If the load is in-between these two, at 2 ohms, and the current through it is 1.24A, the voltage across it is 2.48V. If the current through the other resistor is 1.24A, the voltage across it is 0.5828V. If the supply is set to 14.4V, then the voltage across the mosfet must be 14.4-(2.48+0.5828)=11.3V. At 1.24A, that means the mosfet is dissipating 14W of heat, which is huge. Even if the bulb is fully heated up with a resistance of 4 Ohms, the mosfet will still be dissipating over 10W of heat.
If your 12V bulb is drawing 0.7A, its resistance is probably around 17 Ohms (assuming the voltage across it is 12V). This means that the voltage across the mosfet will be much lower, and so it wont be dissipating as much heat. Analyzing this actually gets a bit complicated, maybe impossible, since we dont actually know what the resistance of the bulb is at that moment. If you gave a power rating, we could calculate it in the same was as for the other bulb.

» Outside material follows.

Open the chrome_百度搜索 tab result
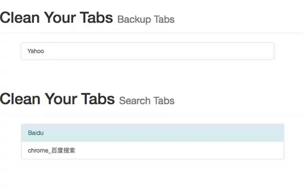The height and width of the screenshot is (189, 303). pyautogui.click(x=52, y=151)
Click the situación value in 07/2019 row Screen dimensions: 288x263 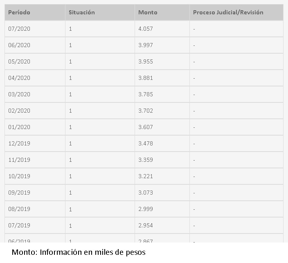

If you charge a battery with this, it will probably be ok. Broadly speaking, the higher the voltage across the battery, the lower the voltage across the mosfet. If the battery voltage is above 11V (which it will be unless the battery is dangerously discharged), the maximum voltage across the mosfet will be around 2V, which at 1.24A is around 3W. The datasheet gives the junction to ambient thermal resistance as 62.5C/W, so it will heat up to >180C (and break quickly), so you'll need a significant heatsink.
This heatsink has a thermal resistance of 9.6C/W. Combined with the 1.63C/W internal thermal resistance of the mosfet, you should get a temperature rise of around 35C, which isn't too bad, although is still pretty warm (assuming 20C ambient, this is 55C total, which is above the threshold for thermal burns for humans). If you add a fan, it will lower the temp even more.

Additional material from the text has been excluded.